Wednesday, August 3, 2011

The ManBan Promotion Situation Is A Little Weird

(Definitely not a LOOGY.  Courtesy of Getty Images)

On the surface, this move to call Manny Banuelos up to Triple-A actually makes perfect sense.  It's not like Banuelos has been struggling or experiencing growing pains in Double-A this season.  He's got a 3.59 ERA, 4.24 FIP (good but not great), and is still striking out almost a batter an inning.  For a player his age (just turned 20 this year) he's still very much outperforming what he should rightfully be doing as a 20-year-old pitcher.  The only issue he's had this season is an increased walk rate, something not uncommon for 20-year-old pitchers.  It goes against the book on Banuelos, who is praised for his command, but it's not like he's completely lost the ability to throw strikes like Andrew Brackman, it's probably more just needing some fine tuning to his delivery and his approach as he faces better hitters, and that's the kind of thing a pitcher can learn at any level.  So with Nova back with the Yankees for the time being, Brackman presumably being taken out on a boat to be shot soon, and David Phelps still injured, why not send the kid up?

The Yankees just held ManBanout of potential trades for pitching targets that they were interested in acquiring.  They've made a big investment in him, hold him in high regard, and have watched him consistently produce at a high level at every level of the Minors so far.  It's to their benefit to see how Manny's stuff plays at the next level to help them continue to formulate their plan for eventually adding him to the big league rotation, and they can also expose him to better and more experienced coaches and teammates who can help his development and improve his command and approach.  And judging by the results of his start on Tuesday (2 R, 8 K in 5 IP), it looks like his stuff is going to play just fine.  This isn't a panic move to try to rush him into the rotation, and there are no known discussions about ditching the kid's innings limit this year.  Just the next step in the process to becoming the eventual top-tier pitcher that the organization envisions Banuelos being, in almost the same fashion that The Jesus moved up through the system.

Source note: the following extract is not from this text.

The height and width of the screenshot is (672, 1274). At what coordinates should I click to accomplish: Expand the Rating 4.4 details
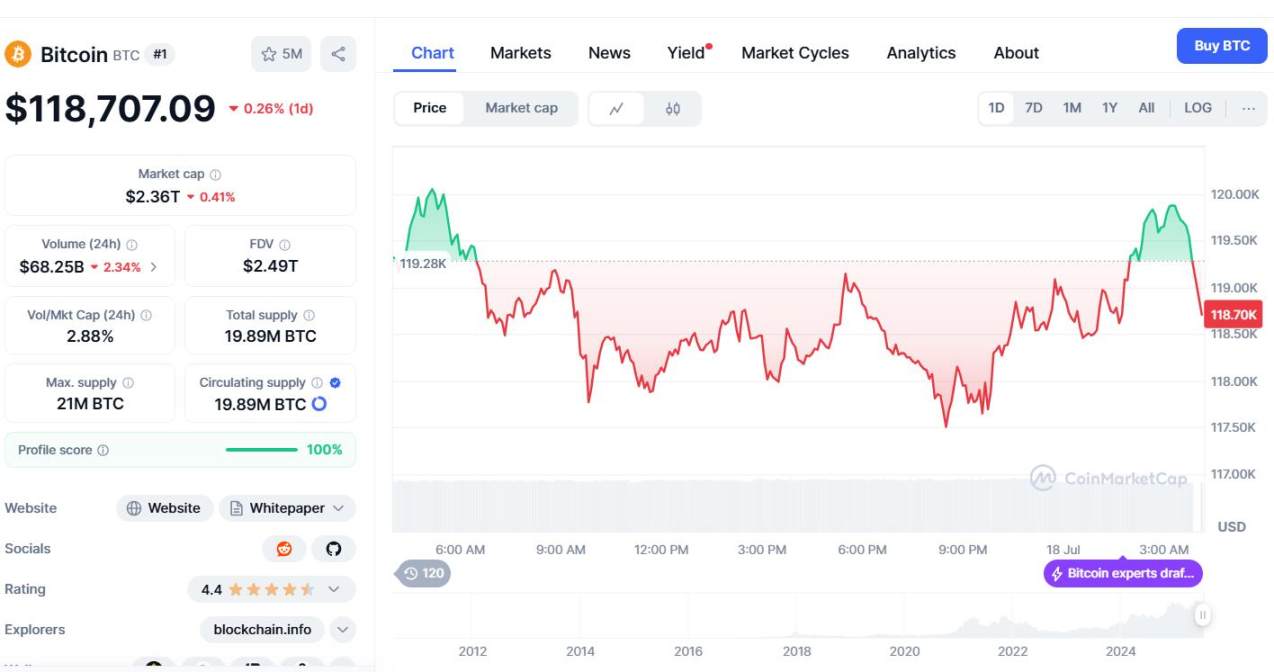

But this little blurb from Joel Sherman's Monday piece casts a bit of a shadow on this smart surface move:

"Banuelos will make his Triple-A debut as a starter tomorrow, but the plan will be to bring him along quickly in hopes he usurps Boone Logan as the primary bullpen lefty."

Huh?  Primary bullpen lefty?  That's where the train starts to veer off the tracks.  Teams don't make prospects untouchable in the face of possibly acquiring a top-of-the-line young starter if they're planning on turning that prospect into a LOOGY.  And regardless of how ghastly the left-handed relief options are internally, the Yankees should not be entertaining the thought of converting ManBan to a reliever, even if it is just for the short term.  They've been down this road before with Joba, and everybody knows how that ended.  If the plan is to have Banuelos one day be at the top of the Yankee rotation, then he should be developed and used as a starter and a starter alone.  Tinkering with his approach and pitching style to fit a reliever role could do more harm to his development and innings limit increases than good to the Yankee bullpen.  And Boone Logan or not, with the team in the position they are in right now with regards to the playoff race, there is no need to alter Banuelos' development.

You would think the Yankees would have learned their lesson after the Joba fiasco and the continuing inconsistencies of Phil Hughes, and so far everything they have done in handling ManBan has indicated that they did.  But if there really are serious plans to convert Banuelos into a temporary lefty reliever, then clearly something is still wrong with the organizational attitude when it comes to their young pitching.  Calling Manny up to Triple-A to let him test the waters, learn, continue to develop as a blue-chip starting prospect, and stay on his predetermined innings limit for this year is a good move.  Calling him up to Triple-A to turn him into a lefty version of '07 Joba is a horrible move, and a potentially devastating one to his future.  I certainly hope the latter is just a rumor and not the team's true intentions.